7.20. Tale of Data standard natures specification
The standard natures available in Tale of Data are described below. Their usage appears mainly in the following sections of the platform:
in the Mass Data Discovery Module, used for Data Discovery purposes and providing the ability to scan automatically a collection of systems containing tables or data files. A nature is automatically inferred for a column when it seems plausible that it contains data of a certain nature (for example, email addresses or country names). The inference approach is described for each nature in the specifications below.
in the preparation function, which allows:
visualizing the natures that have been inferred by Tale of Data on certain columns
assigning particular natures to certain fields
filtering, exploring, and transforming data under the condition that they are valid or not for the nature carried by the relevant columns
in the configuration of the validation node, which can allow the separation from other rows of the data whose one or more columns are valid or invalid for the column natures, in order for subsequent operations to be carried out on the valid and invalid datasets separately.
7.20.1. Banking Natures
7.20.1.1. IBAN
- Definition
The International Bank Account Number (IBAN) is an internationally agreed upon system of identifying bank accounts across national borders to facilitate the communication and processing of cross border transactions with a reduced risk of transcription errors.
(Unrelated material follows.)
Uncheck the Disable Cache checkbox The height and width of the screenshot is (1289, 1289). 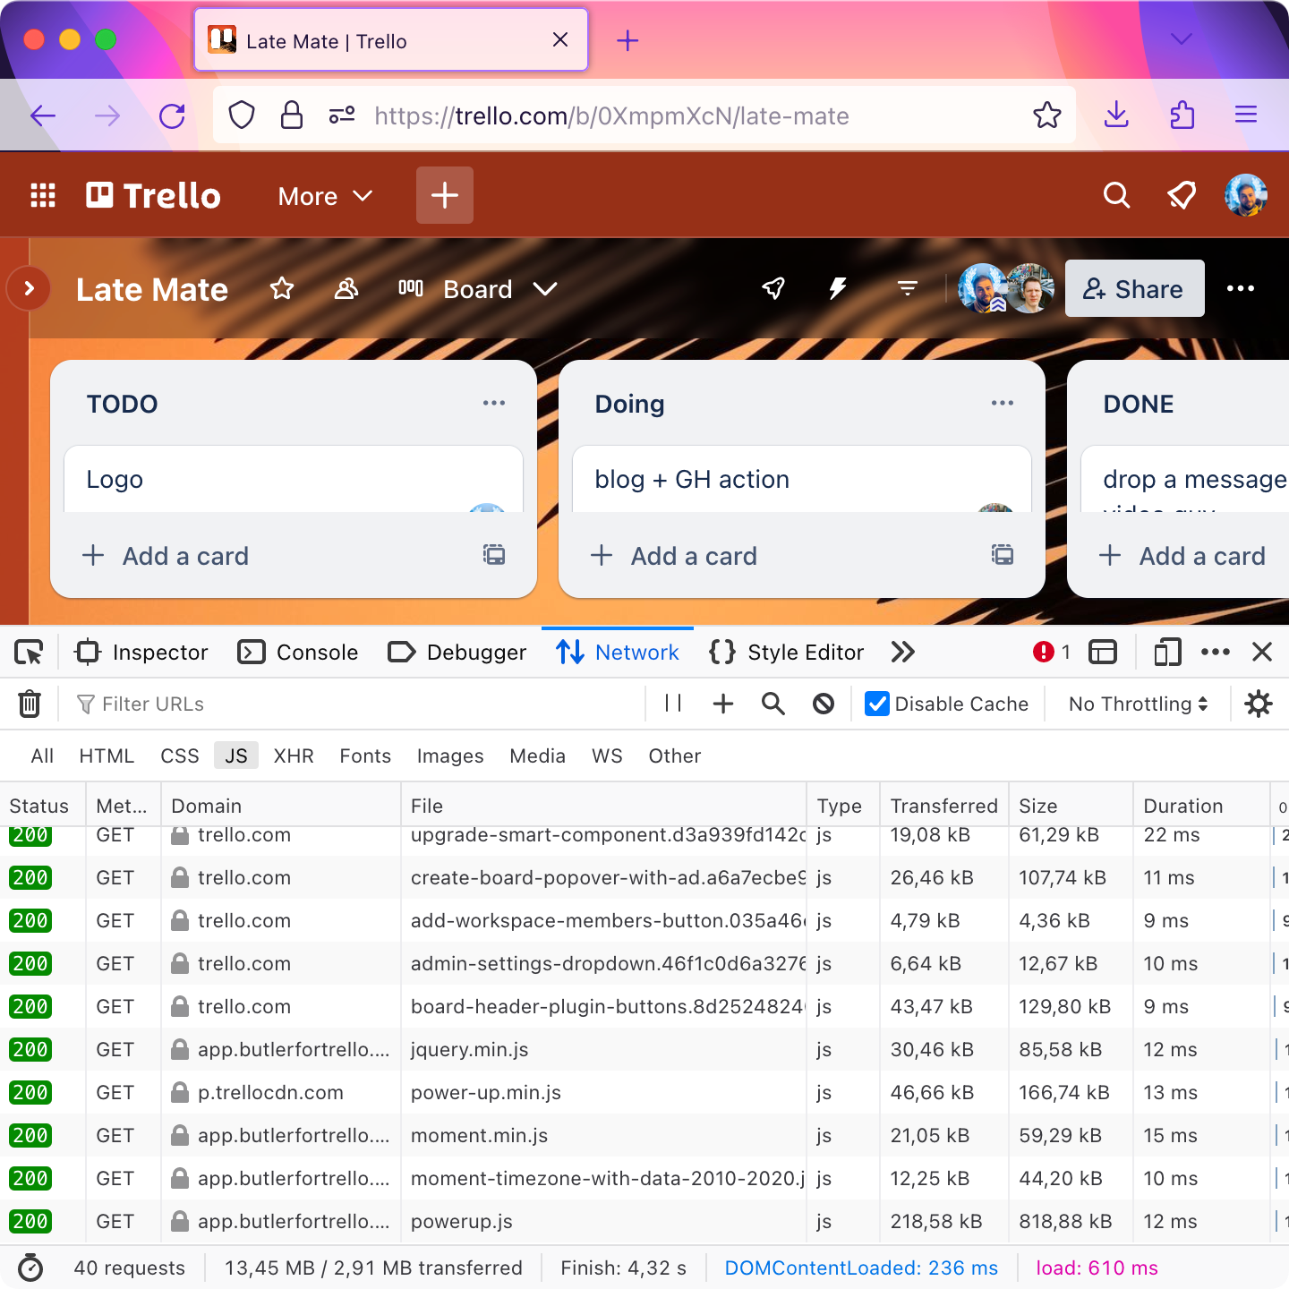pyautogui.click(x=877, y=704)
An IBAN uniquely identifies the account of a customer at a financial institution.
- Inference and validity check
After a simple length check, the validity principles described on https://en.wikipedia.org/wiki/International_Bank_Account_Number are followed. For the standard IBAN nature supported ISO country codes are FR and GB.
- Keyword to designate this nature in MDD exports
iban
7.20.2. Telecommunications
7.20.2.1. Email
- Definition
An email address consists of:
a local part, generally identifying a person (john, Joe.Bloggs, joe123) or a service name (info, sales, postmaster);
the separator character
@
(the at sign);the server address, usually a domain name identifying the organization (company, association, town hall, university, or individual) hosting the mailbox (example.net, example.com, example.org).
More details are available at https://en.wikipedia.org/wiki/Email_address
- Inference and validity check
Email validity primarily relies on:
the validity of the characters present (lowercase and symbols) and achieving a field length between the minimum and maximum length.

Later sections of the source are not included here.